Skip Header
Important information: The value of investments can go down as well as up so you may get back less than you invest. Investors should note that the views expressed may no longer be current and may have already been acted upon. This is a third-party news feed and may not reflect Fidelity’s views.

Sector movers: Builders and REITS slip, geopolitics boost Big Oil and gold miners

(Sharecast News) - Personal Goods was at the bottom of the pile on the FTSE 350 at the start of the second quarter, as fashion retailer Burberry Group's shares fell back towards their five-year lows. Retailers more generally also fared poorly, as did interest rate sensitive areas of the market including homebuilders and REITs.

Dragging on the latter was a spike in longer-term Gilt yields with that at the 10-year tenor rising by 14.5 basis points to 4.085%.

The reason?
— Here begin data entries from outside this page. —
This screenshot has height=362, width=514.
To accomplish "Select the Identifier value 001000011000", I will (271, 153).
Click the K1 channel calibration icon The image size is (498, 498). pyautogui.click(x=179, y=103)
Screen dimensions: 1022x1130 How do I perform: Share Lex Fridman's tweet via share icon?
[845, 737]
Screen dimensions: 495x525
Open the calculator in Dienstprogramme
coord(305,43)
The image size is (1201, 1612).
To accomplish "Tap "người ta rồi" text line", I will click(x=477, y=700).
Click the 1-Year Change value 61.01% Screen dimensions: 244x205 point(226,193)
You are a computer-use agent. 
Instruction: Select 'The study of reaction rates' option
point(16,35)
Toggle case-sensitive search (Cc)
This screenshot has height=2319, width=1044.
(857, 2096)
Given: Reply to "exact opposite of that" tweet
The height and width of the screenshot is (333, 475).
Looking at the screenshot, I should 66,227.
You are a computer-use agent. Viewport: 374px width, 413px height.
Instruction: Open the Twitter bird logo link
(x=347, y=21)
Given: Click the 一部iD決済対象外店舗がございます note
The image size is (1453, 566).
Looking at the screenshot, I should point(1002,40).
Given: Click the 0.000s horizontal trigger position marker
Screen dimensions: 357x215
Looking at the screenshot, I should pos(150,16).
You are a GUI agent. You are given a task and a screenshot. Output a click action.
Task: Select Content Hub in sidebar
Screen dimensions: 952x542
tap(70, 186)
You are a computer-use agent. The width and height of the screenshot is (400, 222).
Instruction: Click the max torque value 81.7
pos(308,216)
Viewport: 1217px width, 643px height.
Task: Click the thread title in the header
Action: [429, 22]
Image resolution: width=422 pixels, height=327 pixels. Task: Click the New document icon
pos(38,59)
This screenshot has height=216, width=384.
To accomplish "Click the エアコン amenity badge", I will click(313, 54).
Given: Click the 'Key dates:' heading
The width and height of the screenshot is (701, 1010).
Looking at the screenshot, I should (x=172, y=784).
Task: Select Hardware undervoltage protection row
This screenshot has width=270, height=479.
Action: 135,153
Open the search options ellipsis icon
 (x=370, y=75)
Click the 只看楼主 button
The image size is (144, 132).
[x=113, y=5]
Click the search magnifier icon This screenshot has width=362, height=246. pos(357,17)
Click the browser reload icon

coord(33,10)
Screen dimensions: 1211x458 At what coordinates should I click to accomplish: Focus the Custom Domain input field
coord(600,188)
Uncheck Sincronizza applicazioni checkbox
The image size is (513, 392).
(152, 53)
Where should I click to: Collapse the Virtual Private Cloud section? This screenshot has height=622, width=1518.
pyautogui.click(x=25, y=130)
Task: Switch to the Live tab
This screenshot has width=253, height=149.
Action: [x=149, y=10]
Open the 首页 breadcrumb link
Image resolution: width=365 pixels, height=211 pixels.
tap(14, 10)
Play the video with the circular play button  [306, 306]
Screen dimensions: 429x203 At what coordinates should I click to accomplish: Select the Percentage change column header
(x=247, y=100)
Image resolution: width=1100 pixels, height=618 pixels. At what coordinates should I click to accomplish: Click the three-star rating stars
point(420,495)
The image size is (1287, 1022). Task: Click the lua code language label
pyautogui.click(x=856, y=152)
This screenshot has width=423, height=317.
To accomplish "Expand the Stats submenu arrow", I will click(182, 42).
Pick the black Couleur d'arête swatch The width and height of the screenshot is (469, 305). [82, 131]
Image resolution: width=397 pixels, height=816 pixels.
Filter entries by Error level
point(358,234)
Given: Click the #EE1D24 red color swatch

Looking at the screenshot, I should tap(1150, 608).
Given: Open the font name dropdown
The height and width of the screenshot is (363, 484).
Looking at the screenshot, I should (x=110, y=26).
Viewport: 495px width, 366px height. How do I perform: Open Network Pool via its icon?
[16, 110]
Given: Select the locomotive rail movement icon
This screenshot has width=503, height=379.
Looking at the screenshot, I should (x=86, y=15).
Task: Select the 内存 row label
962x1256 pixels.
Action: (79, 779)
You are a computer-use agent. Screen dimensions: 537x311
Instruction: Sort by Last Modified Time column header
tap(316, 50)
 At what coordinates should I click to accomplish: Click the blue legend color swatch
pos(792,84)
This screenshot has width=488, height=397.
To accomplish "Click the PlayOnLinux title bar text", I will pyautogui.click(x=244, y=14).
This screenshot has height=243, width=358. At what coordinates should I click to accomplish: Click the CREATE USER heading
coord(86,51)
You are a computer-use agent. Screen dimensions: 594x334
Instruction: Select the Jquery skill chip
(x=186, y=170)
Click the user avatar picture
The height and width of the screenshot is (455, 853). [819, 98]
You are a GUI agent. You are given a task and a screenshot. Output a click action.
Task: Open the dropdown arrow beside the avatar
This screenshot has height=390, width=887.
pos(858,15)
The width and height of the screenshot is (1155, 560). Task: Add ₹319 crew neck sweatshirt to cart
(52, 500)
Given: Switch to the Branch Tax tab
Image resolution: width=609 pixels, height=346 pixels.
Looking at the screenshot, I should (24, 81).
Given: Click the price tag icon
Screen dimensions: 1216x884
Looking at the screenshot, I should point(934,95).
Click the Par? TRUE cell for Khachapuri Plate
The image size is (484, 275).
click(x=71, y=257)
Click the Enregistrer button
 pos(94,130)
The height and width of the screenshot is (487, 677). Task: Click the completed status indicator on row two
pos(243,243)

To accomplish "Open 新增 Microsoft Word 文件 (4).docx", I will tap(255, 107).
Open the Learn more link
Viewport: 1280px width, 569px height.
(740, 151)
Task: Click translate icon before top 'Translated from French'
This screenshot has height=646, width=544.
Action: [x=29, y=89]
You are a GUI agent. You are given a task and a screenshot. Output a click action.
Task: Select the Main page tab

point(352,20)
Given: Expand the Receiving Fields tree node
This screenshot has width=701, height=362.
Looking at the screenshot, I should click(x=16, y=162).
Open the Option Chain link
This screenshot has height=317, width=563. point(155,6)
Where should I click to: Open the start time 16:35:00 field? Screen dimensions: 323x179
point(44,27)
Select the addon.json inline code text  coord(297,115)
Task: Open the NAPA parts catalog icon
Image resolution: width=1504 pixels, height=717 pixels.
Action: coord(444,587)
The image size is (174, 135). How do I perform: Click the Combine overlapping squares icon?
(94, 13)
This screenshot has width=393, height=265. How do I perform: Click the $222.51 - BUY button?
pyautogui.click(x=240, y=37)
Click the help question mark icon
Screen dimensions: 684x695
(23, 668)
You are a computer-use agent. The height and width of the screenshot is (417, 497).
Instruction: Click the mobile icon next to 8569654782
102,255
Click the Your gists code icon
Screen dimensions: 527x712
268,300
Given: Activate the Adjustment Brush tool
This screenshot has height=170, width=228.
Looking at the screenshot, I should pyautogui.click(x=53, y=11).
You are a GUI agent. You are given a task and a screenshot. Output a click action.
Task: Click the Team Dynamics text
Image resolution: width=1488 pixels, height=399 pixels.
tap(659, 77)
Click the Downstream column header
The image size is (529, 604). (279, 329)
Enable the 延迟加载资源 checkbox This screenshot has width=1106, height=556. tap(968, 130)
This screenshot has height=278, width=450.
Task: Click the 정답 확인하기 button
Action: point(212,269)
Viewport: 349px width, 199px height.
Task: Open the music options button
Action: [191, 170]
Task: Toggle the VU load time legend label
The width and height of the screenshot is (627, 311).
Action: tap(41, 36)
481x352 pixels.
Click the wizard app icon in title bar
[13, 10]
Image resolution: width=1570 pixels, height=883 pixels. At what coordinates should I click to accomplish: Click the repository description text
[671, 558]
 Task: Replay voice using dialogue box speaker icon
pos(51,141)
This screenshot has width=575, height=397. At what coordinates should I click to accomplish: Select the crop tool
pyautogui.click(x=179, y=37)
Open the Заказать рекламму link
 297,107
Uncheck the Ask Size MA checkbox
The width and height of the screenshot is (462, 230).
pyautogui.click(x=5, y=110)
A stronger-than-expected reading on the US ISM factory survey published the day before, when London markets had been closed for the bank holiday.

Meanwhile, an in-line reading on the February JOLTS report in the U.S., which was published on Tuesday, appeared to reflect a still tight labour market.

And as Greg Bartalos at Barron's Advisor noted, San Francisco Fed boss, Mary Daly, said there is "really no urgency" to cut rates.

To the upside, Big Oil led the way as news that an Israeli strike against the Iranian embassy compound in Damascus pushed crude oil back to its October highs.

As an aside, the above saw shares of BP push up against so-called technical resistance.

Industrial miners also did well on the heels of Chinese factory survey data that was also published during the weekend.

Precious metals miners were bid higher as gold futures on COMEX hit the $2,300/oz. mark.

At the weekend, Poland's Prime Minister warned that a war was already afoot in Europe, having begun two years before, and that Europeans were unprepared to defend themselves.

He reportedly said that "we had not lived through such a situation since 1945. I know that this sounds devastating, particularly for people from the youngest generation, but we must be mentally prepared for this new era. We are in a pre-war era. I am not exaggerating. It is more evident with each passing day."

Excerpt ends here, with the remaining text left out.